[Word and element location listing]
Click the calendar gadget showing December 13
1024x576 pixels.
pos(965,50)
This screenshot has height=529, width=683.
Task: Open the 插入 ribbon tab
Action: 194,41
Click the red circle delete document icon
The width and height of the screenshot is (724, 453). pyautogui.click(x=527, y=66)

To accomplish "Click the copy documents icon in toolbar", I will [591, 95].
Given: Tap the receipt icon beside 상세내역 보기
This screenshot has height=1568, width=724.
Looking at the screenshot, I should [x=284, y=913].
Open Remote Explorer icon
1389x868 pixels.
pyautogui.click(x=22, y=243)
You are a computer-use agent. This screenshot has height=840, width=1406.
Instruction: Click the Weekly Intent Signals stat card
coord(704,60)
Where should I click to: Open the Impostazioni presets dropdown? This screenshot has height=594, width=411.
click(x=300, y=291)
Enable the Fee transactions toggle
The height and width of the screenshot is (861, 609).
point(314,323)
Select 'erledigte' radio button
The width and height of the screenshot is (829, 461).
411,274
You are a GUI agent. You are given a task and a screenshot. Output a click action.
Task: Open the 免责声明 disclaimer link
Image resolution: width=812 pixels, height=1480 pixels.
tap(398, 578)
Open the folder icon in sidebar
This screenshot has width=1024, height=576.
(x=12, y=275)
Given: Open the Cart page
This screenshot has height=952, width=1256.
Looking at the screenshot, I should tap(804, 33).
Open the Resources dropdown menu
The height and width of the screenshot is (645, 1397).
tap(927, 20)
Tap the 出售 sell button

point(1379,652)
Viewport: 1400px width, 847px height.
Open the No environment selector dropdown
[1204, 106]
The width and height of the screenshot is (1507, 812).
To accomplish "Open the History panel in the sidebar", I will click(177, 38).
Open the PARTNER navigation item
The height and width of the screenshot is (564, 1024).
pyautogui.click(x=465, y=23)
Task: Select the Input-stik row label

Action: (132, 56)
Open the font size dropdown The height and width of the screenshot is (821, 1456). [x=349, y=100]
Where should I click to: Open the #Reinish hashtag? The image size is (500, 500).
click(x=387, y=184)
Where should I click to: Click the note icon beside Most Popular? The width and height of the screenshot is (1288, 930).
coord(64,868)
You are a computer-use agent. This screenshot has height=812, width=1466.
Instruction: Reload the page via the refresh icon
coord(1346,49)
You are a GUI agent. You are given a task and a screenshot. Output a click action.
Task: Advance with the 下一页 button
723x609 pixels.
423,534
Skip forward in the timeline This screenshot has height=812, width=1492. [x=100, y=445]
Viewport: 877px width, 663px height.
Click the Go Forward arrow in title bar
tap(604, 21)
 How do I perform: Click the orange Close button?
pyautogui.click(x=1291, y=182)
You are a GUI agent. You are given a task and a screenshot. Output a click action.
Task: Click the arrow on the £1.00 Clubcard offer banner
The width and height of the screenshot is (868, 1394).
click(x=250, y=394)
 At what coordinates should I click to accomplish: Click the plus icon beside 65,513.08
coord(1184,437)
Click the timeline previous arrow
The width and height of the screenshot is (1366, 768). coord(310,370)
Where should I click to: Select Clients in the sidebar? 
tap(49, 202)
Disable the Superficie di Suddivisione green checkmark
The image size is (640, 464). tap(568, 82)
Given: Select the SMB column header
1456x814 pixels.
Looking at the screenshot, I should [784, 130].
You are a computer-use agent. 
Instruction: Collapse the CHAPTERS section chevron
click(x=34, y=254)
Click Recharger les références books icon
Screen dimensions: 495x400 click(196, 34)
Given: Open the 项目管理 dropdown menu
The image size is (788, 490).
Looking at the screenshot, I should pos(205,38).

WHAT TO PRODUCE: Retype every line of the listing above with nothing altered.

TASK RESULT:
Click the calendar gadget showing December 13
1024x576 pixels.
pos(965,50)
This screenshot has height=529, width=683.
Task: Open the 插入 ribbon tab
Action: 194,41
Click the red circle delete document icon
The width and height of the screenshot is (724, 453). pyautogui.click(x=527, y=66)

To accomplish "Click the copy documents icon in toolbar", I will [591, 95].
Given: Tap the receipt icon beside 상세내역 보기
This screenshot has height=1568, width=724.
Looking at the screenshot, I should [x=284, y=913].
Open Remote Explorer icon
1389x868 pixels.
pyautogui.click(x=22, y=243)
You are a computer-use agent. This screenshot has height=840, width=1406.
Instruction: Click the Weekly Intent Signals stat card
coord(704,60)
Where should I click to: Open the Impostazioni presets dropdown? This screenshot has height=594, width=411.
click(x=300, y=291)
Enable the Fee transactions toggle
The height and width of the screenshot is (861, 609).
point(314,323)
Select 'erledigte' radio button
The width and height of the screenshot is (829, 461).
411,274
You are a GUI agent. You are given a task and a screenshot. Output a click action.
Task: Open the 免责声明 disclaimer link
Image resolution: width=812 pixels, height=1480 pixels.
tap(398, 578)
Open the folder icon in sidebar
This screenshot has width=1024, height=576.
(x=12, y=275)
Given: Open the Cart page
This screenshot has height=952, width=1256.
Looking at the screenshot, I should tap(804, 33).
Open the Resources dropdown menu
The height and width of the screenshot is (645, 1397).
tap(927, 20)
Tap the 出售 sell button

point(1379,652)
Viewport: 1400px width, 847px height.
Open the No environment selector dropdown
[1204, 106]
The width and height of the screenshot is (1507, 812).
To accomplish "Open the History panel in the sidebar", I will click(177, 38).
Open the PARTNER navigation item
The height and width of the screenshot is (564, 1024).
pyautogui.click(x=465, y=23)
Task: Select the Input-stik row label

Action: (132, 56)
Open the font size dropdown The height and width of the screenshot is (821, 1456). [x=349, y=100]
Where should I click to: Open the #Reinish hashtag? The image size is (500, 500).
click(x=387, y=184)
Where should I click to: Click the note icon beside Most Popular? The width and height of the screenshot is (1288, 930).
coord(64,868)
You are a computer-use agent. This screenshot has height=812, width=1466.
Instruction: Reload the page via the refresh icon
coord(1346,49)
You are a GUI agent. You are given a task and a screenshot. Output a click action.
Task: Advance with the 下一页 button
723x609 pixels.
423,534
Skip forward in the timeline This screenshot has height=812, width=1492. [x=100, y=445]
Viewport: 877px width, 663px height.
Click the Go Forward arrow in title bar
tap(604, 21)
 How do I perform: Click the orange Close button?
pyautogui.click(x=1291, y=182)
You are a GUI agent. You are given a task and a screenshot. Output a click action.
Task: Click the arrow on the £1.00 Clubcard offer banner
The width and height of the screenshot is (868, 1394).
click(x=250, y=394)
 At what coordinates should I click to accomplish: Click the plus icon beside 65,513.08
coord(1184,437)
Click the timeline previous arrow
The width and height of the screenshot is (1366, 768). coord(310,370)
Where should I click to: Select Clients in the sidebar? 
tap(49, 202)
Disable the Superficie di Suddivisione green checkmark
The image size is (640, 464). tap(568, 82)
Given: Select the SMB column header
1456x814 pixels.
Looking at the screenshot, I should [784, 130].
You are a computer-use agent. 
Instruction: Collapse the CHAPTERS section chevron
click(x=34, y=254)
Click Recharger les références books icon
Screen dimensions: 495x400 click(196, 34)
Given: Open the 项目管理 dropdown menu
The image size is (788, 490).
Looking at the screenshot, I should pos(205,38).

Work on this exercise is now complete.